Maternal obesity puts the offspring at high risk of developing obesity and cardiometabolic diseases in adulthood. Here, we utilized a mouse model of maternal high-fat diet (HFD)-induced obesity that recapitulates metabolic perturbations seen in humans. We show increased adiposity in the offspring of HFD-fed mothers (Off-HFD) when compared with the offspring of regular diet-fed mothers (Off-RD). We have previously reported significant immune perturbations in the bone marrow of newly weaned Off-HFD. Here, we hypothesized that lipid metabolism is altered in the bone marrow of Off-HFD versus Off-RD. To test this hypothesis, we investigated the lipidomic profile of bone marrow cells collected from 3-week-old Off-RD and Off-HFD. Diacylglycerols (DAGs), triacylglycerols (TAGs), sphingolipids, and phospholipids were remarkably different between the groups, independent of fetal sex. Levels of cholesteryl esters were significantly decreased in Off-HFD, suggesting reduced delivery of cholesterol. These were accompanied by age-dependent progression of mitochondrial dysfunction in bone marrow cells. We subsequently isolated CD11bþ myeloid cells from 3-wk-old mice and conducted metabolomic, lipidomic, and transcriptomic analyses. The lipidomic profiles of myeloid cells were similar to those of bone marrow cells and included increases in DAGs and decreased TAGs.
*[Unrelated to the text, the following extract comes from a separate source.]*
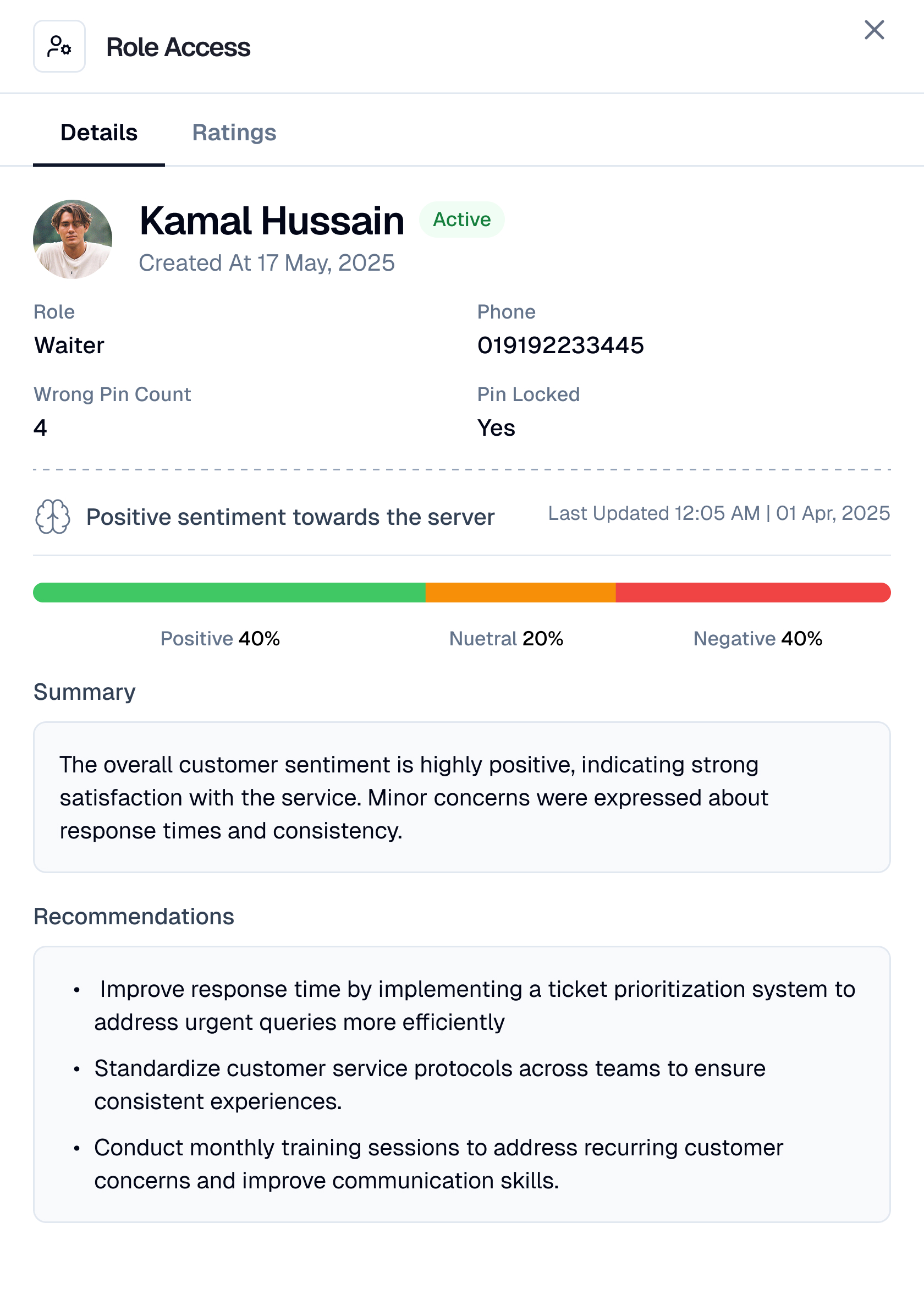The image size is (924, 1294).
Task: Click the Pin Locked Yes value
Action: 496,428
Transcriptomics revealed altered expression of genes related to immune pathways, including macrophage alternative activation, B-cell receptors, and transforming growth factor-b signaling. All told, this study revealed lipidomic, metabolomic, and gene expression abnormalities in bone marrow cells broadly, and in bone marrow myeloid cells particularly, in the newly weaned offspring of mothers with obesity, which might at least partially explain the progression of metabolic and cardiovascular diseases in their adulthood.